|This course has been designed to help users access the research/teaching and Viking Linux servers. The aim is to provide you with some basic Linux commands to get you going. You can access these machines using Windows, Mac or Linux.|
|Table of Contents|
There are a number of different computing facilities available at the University of York. Have you found any of the following when doing research on your own computer?
We have a few different machines to use when you have these problems: individual large machines known as the research and teaching servers, and the Viking compute cluster, a connected group of hundreds of machines. Here will will give you a very brief introduction on how to access these machines.

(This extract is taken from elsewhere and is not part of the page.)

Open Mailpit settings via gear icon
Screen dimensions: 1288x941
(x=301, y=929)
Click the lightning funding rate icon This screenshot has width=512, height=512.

The research and teaching servers
These servers are also known as the Linux Managed Service or LMS for short. There are currently four research servers (research0, research1, research2 and research3) and two teaching servers (teaching0 and teaching1). Detailed information on the server specifications can be found here. These machines are Desktops, similar to what you may have at home or in your office, but with a large number of compute cores and memory. This means that work that your local machine is struggling with may easily be run on one of these machines. You can log on to these machines from anywhere on campus, or off campus if you use the Virtual Private Network (VPN) or SSH gateway service. Some caveats:
- They are a shared machine which means a number of users may be logged on at the same time
- They run Linux so you need a little bit of Linux command line knowledge to get started
- If you are an undergraduate you will only have access to the teaching servers
- They get rebooted on the first Tuesday of every month, so any jobs running then will be killed
Exercise 1 - Logging into the research or teaching servers.
There are different ways to login to the LMS depending on what operating system you are running. We will break down the different options here.
Connecting to research0
Using the research/teaching servers with the Linux command line interface
Once you have successfully logged into the research or teaching servers, they may look very different to what you are used to, particularly if you are used to using Windows. Please do not let this put you off. The research computing team have successfully managed to help many people use these computers who have never used the Linux command line before. It takes a bit of getting used to but the more you use it the easier and quicker it will become over time.
The command line, or shell, has been the major interface for the Unix/Linux operating system since it was first conceived in the late 1960s. The shell allows interaction with the operating system through a text based interface, rather than the graphical interface you are used to. While the graphical interface is easy to learn, and usually makes simple things easy to do, it can be hard to do complex things like operate on large numbers of files, or make different tools work together. The shell can be hard to learn, but is much more powerful and flexible than most graphical interfaces, so can be very useful for research, where we often want to try new things on large data sets.
In this tutorial, we will only scratch the surface of the shell's features, just to get you started, but we will note some further features at the end of the tutorial that you may want to look into.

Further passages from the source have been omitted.